Problem to work on
Output the exact lines that start at the one containing "Click the right" and continue to the last line of the entries below; do not output pictures.

(Dataset entries)
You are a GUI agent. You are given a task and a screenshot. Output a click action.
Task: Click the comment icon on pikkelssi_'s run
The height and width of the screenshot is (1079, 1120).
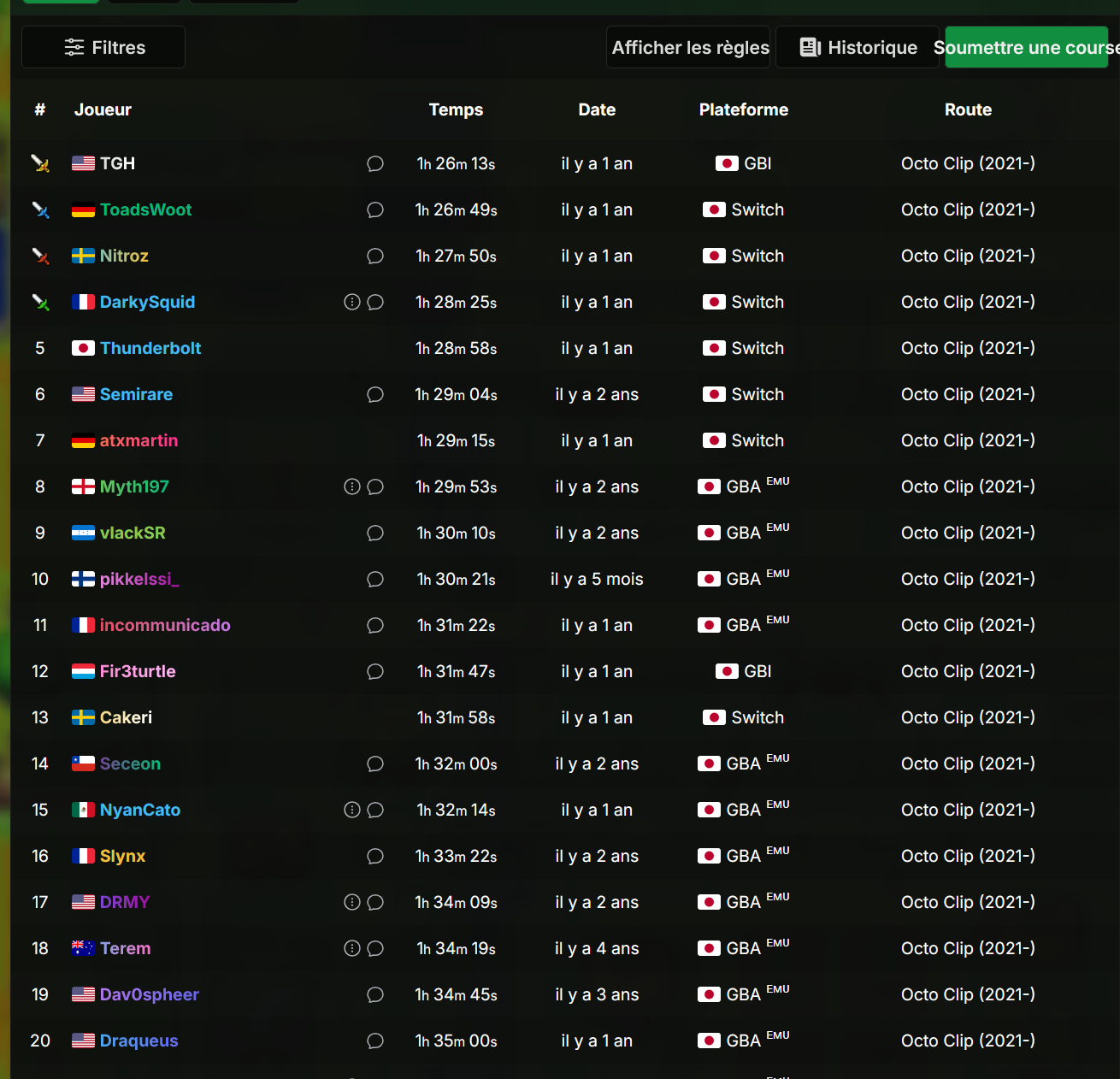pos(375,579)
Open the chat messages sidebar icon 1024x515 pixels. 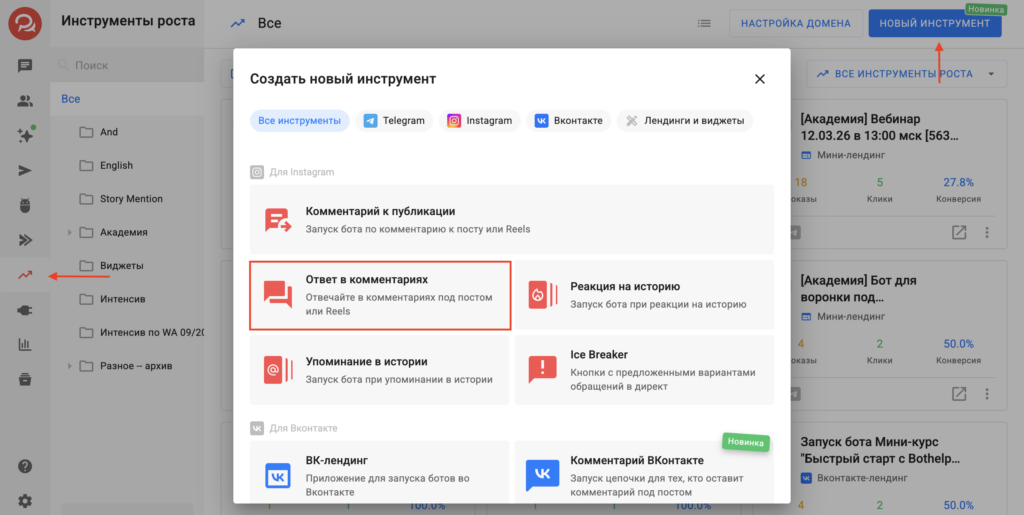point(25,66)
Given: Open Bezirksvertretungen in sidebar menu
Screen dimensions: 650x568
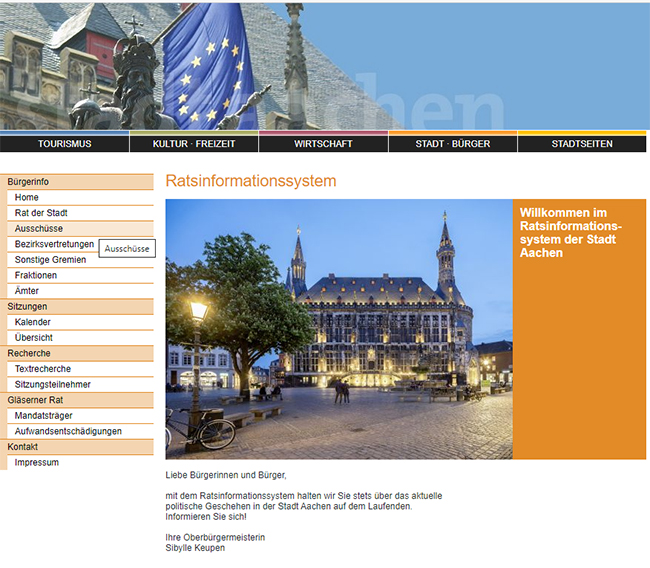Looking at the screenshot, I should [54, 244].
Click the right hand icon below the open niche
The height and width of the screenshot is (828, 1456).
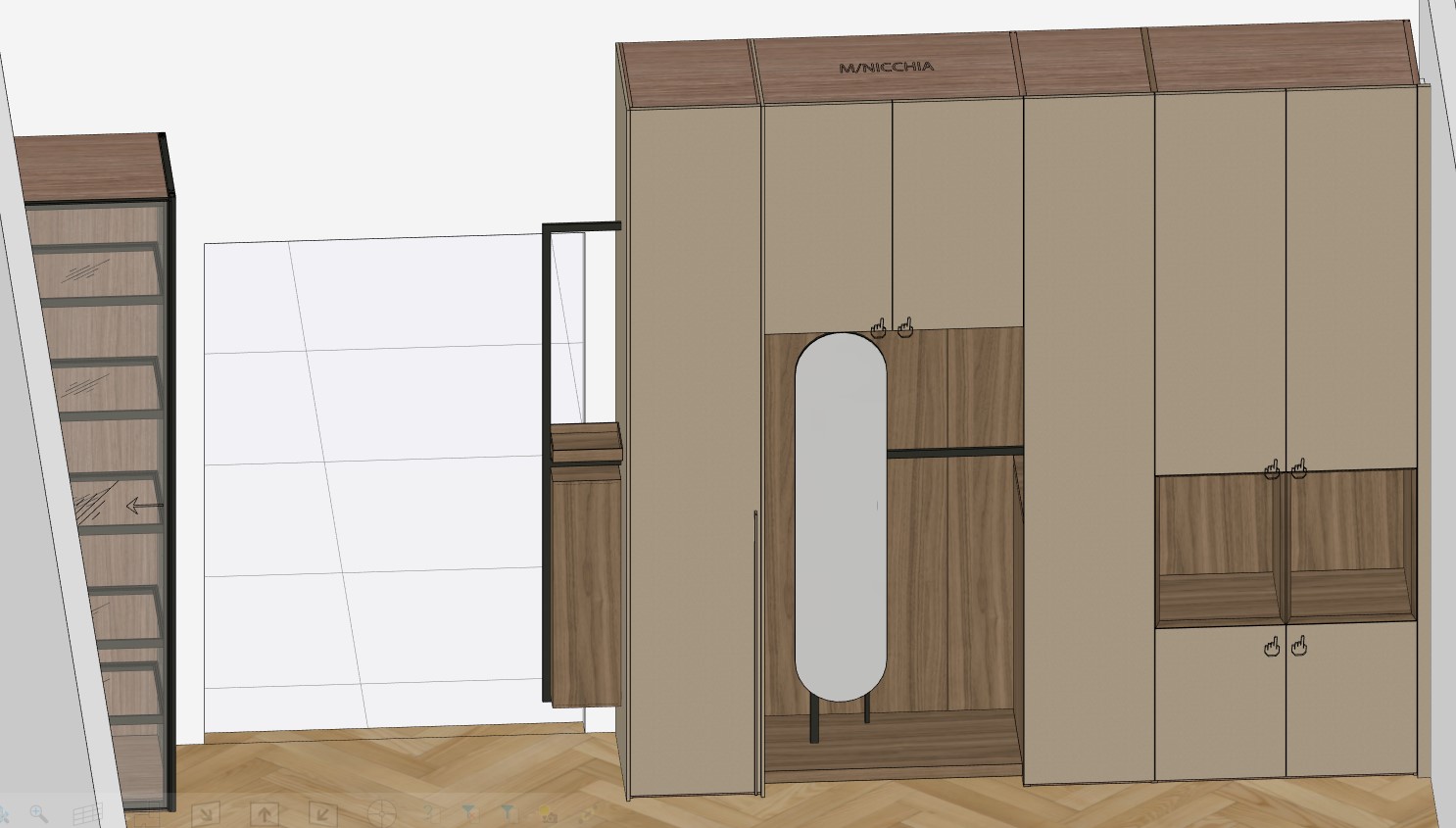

Exercise answer
Click the right hand icon below the open niche
The height and width of the screenshot is (828, 1456).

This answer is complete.